= Task objective =
Go line by line through the entries below and copy those containing the string "computer".

[Extracted data entries]
▽

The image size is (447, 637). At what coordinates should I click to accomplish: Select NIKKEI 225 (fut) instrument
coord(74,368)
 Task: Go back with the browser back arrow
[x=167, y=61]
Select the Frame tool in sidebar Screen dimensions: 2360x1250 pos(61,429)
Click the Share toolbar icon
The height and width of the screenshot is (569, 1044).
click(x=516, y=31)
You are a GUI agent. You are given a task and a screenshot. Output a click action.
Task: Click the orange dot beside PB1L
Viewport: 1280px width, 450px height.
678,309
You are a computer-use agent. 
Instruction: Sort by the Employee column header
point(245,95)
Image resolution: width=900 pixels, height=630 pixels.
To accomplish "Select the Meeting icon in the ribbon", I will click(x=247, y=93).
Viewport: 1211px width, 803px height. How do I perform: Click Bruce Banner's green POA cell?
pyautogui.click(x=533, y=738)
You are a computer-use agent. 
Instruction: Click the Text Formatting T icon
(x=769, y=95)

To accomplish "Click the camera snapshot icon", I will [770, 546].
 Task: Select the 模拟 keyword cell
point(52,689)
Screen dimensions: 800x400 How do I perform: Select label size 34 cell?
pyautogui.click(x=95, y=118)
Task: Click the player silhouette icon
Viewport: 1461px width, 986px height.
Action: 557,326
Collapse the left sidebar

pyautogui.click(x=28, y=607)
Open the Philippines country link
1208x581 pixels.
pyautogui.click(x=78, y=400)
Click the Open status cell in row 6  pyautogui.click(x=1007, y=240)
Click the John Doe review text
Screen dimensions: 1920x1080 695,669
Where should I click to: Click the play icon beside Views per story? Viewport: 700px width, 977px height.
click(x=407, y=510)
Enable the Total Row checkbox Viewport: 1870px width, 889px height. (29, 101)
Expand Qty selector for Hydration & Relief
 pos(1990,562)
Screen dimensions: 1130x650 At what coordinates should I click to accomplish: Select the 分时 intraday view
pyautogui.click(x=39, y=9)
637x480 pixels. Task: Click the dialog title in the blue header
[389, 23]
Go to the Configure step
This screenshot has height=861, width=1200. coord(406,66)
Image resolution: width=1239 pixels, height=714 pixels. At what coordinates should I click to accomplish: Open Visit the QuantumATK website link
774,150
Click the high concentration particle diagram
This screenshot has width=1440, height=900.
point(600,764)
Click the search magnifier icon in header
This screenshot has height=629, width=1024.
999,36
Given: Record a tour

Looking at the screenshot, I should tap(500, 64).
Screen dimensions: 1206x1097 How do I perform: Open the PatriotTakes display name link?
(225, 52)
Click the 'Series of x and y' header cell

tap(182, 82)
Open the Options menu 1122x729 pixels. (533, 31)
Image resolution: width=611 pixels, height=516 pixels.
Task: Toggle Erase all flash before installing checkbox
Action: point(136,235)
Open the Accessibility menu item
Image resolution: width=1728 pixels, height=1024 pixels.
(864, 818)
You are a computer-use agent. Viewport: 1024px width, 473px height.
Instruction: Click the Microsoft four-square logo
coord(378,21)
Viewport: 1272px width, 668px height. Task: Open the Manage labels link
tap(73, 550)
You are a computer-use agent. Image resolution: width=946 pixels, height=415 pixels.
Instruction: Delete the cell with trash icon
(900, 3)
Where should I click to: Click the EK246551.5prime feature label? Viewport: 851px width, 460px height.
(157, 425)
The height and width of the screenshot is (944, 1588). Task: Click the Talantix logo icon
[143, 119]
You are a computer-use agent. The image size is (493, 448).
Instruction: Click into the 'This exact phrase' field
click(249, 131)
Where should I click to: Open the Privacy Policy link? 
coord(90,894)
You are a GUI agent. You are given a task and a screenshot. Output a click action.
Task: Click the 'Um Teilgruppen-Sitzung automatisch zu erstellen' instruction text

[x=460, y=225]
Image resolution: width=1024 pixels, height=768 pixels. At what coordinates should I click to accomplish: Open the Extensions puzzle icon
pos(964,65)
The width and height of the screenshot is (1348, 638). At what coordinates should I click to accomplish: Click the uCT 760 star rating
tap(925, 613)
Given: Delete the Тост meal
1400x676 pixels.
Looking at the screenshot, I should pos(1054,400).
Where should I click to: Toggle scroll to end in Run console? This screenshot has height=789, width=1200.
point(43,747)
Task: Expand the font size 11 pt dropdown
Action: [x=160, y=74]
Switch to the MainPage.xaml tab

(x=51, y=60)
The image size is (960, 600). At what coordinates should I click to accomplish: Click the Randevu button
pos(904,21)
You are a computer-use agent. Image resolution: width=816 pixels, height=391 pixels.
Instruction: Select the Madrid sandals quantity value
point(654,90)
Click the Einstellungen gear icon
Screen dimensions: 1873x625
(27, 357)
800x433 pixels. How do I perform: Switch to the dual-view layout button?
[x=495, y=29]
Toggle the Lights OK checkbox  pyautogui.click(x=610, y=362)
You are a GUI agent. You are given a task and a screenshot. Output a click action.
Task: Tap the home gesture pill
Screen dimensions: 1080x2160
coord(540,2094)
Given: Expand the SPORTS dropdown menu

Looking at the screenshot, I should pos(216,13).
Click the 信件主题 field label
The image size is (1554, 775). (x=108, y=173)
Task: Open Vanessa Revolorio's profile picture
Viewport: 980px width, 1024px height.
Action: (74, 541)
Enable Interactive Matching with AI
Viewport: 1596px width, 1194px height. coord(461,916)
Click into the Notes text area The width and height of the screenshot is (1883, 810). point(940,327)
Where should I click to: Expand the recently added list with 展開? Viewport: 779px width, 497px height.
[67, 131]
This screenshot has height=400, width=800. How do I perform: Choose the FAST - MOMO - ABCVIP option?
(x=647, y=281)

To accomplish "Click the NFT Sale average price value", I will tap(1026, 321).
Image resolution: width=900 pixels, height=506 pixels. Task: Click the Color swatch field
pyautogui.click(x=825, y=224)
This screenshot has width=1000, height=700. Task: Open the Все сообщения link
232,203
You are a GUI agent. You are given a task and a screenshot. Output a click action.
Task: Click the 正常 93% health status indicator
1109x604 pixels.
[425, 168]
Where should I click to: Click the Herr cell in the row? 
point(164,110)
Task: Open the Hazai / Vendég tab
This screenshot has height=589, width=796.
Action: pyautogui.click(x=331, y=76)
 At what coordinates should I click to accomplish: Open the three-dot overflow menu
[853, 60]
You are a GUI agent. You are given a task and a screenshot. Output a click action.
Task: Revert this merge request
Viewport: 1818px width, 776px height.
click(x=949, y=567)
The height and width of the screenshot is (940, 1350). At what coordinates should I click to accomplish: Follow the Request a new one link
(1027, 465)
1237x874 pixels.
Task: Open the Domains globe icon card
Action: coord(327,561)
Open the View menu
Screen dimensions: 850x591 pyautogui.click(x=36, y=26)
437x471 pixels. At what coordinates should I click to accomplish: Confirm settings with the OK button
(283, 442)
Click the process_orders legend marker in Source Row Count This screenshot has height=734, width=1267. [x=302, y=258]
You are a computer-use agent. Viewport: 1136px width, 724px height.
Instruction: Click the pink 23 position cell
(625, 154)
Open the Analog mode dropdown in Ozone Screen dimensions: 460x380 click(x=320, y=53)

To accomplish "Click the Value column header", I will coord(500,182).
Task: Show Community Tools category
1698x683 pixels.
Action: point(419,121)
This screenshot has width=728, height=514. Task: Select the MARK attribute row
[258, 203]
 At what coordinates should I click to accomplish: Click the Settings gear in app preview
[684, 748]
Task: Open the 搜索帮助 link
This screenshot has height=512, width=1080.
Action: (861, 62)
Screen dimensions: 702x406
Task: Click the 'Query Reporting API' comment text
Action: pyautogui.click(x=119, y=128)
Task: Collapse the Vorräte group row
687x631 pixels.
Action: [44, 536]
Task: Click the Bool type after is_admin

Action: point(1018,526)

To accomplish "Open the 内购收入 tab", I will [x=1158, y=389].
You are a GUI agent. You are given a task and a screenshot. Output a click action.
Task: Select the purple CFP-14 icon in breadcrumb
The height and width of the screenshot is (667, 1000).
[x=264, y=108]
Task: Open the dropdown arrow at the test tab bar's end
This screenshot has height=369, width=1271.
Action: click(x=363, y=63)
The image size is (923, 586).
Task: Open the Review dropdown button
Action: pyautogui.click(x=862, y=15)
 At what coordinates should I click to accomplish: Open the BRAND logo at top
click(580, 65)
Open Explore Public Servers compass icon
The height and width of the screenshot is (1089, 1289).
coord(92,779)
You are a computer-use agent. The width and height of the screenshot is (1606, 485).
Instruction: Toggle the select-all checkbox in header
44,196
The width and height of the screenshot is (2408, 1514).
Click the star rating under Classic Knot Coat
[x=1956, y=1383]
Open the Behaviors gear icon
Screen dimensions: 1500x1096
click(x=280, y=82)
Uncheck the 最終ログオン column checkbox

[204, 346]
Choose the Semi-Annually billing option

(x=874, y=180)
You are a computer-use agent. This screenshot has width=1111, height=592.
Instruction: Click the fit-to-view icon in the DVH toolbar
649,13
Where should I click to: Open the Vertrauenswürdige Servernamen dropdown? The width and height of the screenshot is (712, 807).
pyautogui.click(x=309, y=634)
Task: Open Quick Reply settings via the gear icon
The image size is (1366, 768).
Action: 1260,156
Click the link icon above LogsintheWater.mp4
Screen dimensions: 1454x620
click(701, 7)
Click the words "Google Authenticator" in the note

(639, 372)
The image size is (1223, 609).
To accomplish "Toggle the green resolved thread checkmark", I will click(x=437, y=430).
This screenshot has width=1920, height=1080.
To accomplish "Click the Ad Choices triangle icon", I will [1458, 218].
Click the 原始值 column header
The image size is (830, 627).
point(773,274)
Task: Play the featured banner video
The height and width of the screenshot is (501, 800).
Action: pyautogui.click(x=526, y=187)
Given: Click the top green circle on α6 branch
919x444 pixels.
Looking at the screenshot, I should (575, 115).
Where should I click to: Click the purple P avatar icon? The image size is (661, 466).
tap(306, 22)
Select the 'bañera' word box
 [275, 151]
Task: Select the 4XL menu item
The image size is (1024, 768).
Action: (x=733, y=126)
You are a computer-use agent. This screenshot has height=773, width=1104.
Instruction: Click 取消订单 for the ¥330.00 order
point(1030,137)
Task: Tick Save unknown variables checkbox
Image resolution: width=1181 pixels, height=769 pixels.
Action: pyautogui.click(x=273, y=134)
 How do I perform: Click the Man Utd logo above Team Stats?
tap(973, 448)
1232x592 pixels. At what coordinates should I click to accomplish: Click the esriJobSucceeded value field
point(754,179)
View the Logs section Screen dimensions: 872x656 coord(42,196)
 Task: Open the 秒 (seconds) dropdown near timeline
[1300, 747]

△

= Solution below =
You are a computer-use agent. 
You are a computer-use agent. 
You are a computer-use agent. Viewport: 1024px width, 473px height.
You are a computer-use agent. Image resolution: width=946 pixels, height=415 pixels.
You are a computer-use agent. The image size is (493, 448).
You are a computer-use agent. Image resolution: width=816 pixels, height=391 pixels.
You are a computer-use agent. Viewport: 1136px width, 724px height.
You are a computer-use agent. The width and height of the screenshot is (1606, 485).
You are a computer-use agent. This screenshot has width=1111, height=592.
You are a computer-use agent. This screenshot has height=773, width=1104.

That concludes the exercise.